Collected data entries:
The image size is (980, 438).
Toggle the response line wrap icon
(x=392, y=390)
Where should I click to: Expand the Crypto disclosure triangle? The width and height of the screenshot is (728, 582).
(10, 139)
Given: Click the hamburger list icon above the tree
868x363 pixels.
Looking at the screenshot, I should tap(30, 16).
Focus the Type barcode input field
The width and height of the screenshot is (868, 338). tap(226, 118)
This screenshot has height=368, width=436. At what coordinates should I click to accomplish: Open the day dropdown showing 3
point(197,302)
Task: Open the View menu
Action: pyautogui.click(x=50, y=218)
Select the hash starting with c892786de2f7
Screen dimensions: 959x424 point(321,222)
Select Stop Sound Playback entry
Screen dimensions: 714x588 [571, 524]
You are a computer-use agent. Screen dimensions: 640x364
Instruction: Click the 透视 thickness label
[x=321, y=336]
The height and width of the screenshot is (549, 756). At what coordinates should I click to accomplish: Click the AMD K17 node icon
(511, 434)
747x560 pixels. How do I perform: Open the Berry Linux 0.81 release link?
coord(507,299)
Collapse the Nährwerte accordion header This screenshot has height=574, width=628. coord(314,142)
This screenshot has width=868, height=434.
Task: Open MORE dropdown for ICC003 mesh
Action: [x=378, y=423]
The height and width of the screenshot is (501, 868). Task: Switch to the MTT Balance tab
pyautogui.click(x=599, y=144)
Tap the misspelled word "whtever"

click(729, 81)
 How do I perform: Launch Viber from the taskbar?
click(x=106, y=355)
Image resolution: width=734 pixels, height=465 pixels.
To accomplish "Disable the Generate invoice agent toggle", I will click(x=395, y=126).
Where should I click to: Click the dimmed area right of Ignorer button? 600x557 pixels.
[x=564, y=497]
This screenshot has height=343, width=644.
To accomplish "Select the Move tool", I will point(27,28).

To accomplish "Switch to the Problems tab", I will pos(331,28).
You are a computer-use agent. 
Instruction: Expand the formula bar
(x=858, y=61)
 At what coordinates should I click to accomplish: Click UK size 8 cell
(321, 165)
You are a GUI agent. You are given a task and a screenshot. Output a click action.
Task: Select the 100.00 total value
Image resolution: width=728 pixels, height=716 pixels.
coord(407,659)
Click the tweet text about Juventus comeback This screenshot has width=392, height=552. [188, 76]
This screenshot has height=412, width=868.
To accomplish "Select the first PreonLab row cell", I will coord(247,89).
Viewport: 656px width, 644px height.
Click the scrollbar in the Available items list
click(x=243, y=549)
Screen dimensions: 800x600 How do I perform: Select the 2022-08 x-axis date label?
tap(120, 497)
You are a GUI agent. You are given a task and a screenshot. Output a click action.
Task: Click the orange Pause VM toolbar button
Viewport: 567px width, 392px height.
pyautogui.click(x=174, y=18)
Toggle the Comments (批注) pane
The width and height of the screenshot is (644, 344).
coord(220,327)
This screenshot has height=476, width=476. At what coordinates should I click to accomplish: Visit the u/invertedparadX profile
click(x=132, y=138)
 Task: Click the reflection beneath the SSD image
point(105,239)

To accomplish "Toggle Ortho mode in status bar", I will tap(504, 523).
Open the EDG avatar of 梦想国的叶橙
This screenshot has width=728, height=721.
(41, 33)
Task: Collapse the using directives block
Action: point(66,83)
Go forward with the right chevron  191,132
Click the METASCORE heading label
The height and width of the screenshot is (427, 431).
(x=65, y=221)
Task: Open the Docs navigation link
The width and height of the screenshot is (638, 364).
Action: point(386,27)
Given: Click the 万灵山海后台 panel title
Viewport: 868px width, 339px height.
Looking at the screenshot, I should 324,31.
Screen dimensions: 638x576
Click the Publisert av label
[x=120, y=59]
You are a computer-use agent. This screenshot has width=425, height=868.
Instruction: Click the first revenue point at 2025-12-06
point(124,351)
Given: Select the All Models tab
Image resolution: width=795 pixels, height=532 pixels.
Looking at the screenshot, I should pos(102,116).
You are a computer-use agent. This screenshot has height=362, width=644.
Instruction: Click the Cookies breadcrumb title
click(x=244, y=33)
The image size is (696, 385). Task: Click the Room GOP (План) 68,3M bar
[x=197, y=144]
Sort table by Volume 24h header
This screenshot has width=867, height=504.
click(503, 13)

PROBLEM TO SOLVE >> Having read the entries above, restate them all word for word.

TASK ANSWER >>
The image size is (980, 438).
Toggle the response line wrap icon
(x=392, y=390)
Where should I click to: Expand the Crypto disclosure triangle? The width and height of the screenshot is (728, 582).
(10, 139)
Given: Click the hamburger list icon above the tree
868x363 pixels.
Looking at the screenshot, I should tap(30, 16).
Focus the Type barcode input field
The width and height of the screenshot is (868, 338). tap(226, 118)
This screenshot has height=368, width=436. At what coordinates should I click to accomplish: Open the day dropdown showing 3
point(197,302)
Task: Open the View menu
Action: pyautogui.click(x=50, y=218)
Select the hash starting with c892786de2f7
Screen dimensions: 959x424 point(321,222)
Select Stop Sound Playback entry
Screen dimensions: 714x588 [571, 524]
You are a computer-use agent. Screen dimensions: 640x364
Instruction: Click the 透视 thickness label
[x=321, y=336]
The height and width of the screenshot is (549, 756). At what coordinates should I click to accomplish: Click the AMD K17 node icon
(511, 434)
747x560 pixels. How do I perform: Open the Berry Linux 0.81 release link?
coord(507,299)
Collapse the Nährwerte accordion header This screenshot has height=574, width=628. coord(314,142)
This screenshot has width=868, height=434.
Task: Open MORE dropdown for ICC003 mesh
Action: [x=378, y=423]
The height and width of the screenshot is (501, 868). Task: Switch to the MTT Balance tab
pyautogui.click(x=599, y=144)
Tap the misspelled word "whtever"

click(729, 81)
 How do I perform: Launch Viber from the taskbar?
click(x=106, y=355)
Image resolution: width=734 pixels, height=465 pixels.
To accomplish "Disable the Generate invoice agent toggle", I will click(x=395, y=126).
Where should I click to: Click the dimmed area right of Ignorer button? 600x557 pixels.
[x=564, y=497]
This screenshot has height=343, width=644.
To accomplish "Select the Move tool", I will point(27,28).

To accomplish "Switch to the Problems tab", I will pos(331,28).
You are a computer-use agent. 
Instruction: Expand the formula bar
(x=858, y=61)
 At what coordinates should I click to accomplish: Click UK size 8 cell
(321, 165)
You are a GUI agent. You are given a task and a screenshot. Output a click action.
Task: Select the 100.00 total value
Image resolution: width=728 pixels, height=716 pixels.
coord(407,659)
Click the tweet text about Juventus comeback This screenshot has width=392, height=552. [188, 76]
This screenshot has height=412, width=868.
To accomplish "Select the first PreonLab row cell", I will coord(247,89).
Viewport: 656px width, 644px height.
Click the scrollbar in the Available items list
click(x=243, y=549)
Screen dimensions: 800x600 How do I perform: Select the 2022-08 x-axis date label?
tap(120, 497)
You are a GUI agent. You are given a task and a screenshot. Output a click action.
Task: Click the orange Pause VM toolbar button
Viewport: 567px width, 392px height.
pyautogui.click(x=174, y=18)
Toggle the Comments (批注) pane
The width and height of the screenshot is (644, 344).
coord(220,327)
This screenshot has height=476, width=476. At what coordinates should I click to accomplish: Visit the u/invertedparadX profile
click(x=132, y=138)
 Task: Click the reflection beneath the SSD image
point(105,239)

To accomplish "Toggle Ortho mode in status bar", I will tap(504, 523).
Open the EDG avatar of 梦想国的叶橙
This screenshot has width=728, height=721.
(41, 33)
Task: Collapse the using directives block
Action: point(66,83)
Go forward with the right chevron  191,132
Click the METASCORE heading label
The height and width of the screenshot is (427, 431).
(x=65, y=221)
Task: Open the Docs navigation link
The width and height of the screenshot is (638, 364).
Action: point(386,27)
Given: Click the 万灵山海后台 panel title
Viewport: 868px width, 339px height.
Looking at the screenshot, I should 324,31.
Screen dimensions: 638x576
Click the Publisert av label
[x=120, y=59]
You are a computer-use agent. This screenshot has width=425, height=868.
Instruction: Click the first revenue point at 2025-12-06
point(124,351)
Given: Select the All Models tab
Image resolution: width=795 pixels, height=532 pixels.
Looking at the screenshot, I should pos(102,116).
You are a computer-use agent. This screenshot has height=362, width=644.
Instruction: Click the Cookies breadcrumb title
click(x=244, y=33)
The image size is (696, 385). Task: Click the Room GOP (План) 68,3M bar
[x=197, y=144]
Sort table by Volume 24h header
This screenshot has width=867, height=504.
click(503, 13)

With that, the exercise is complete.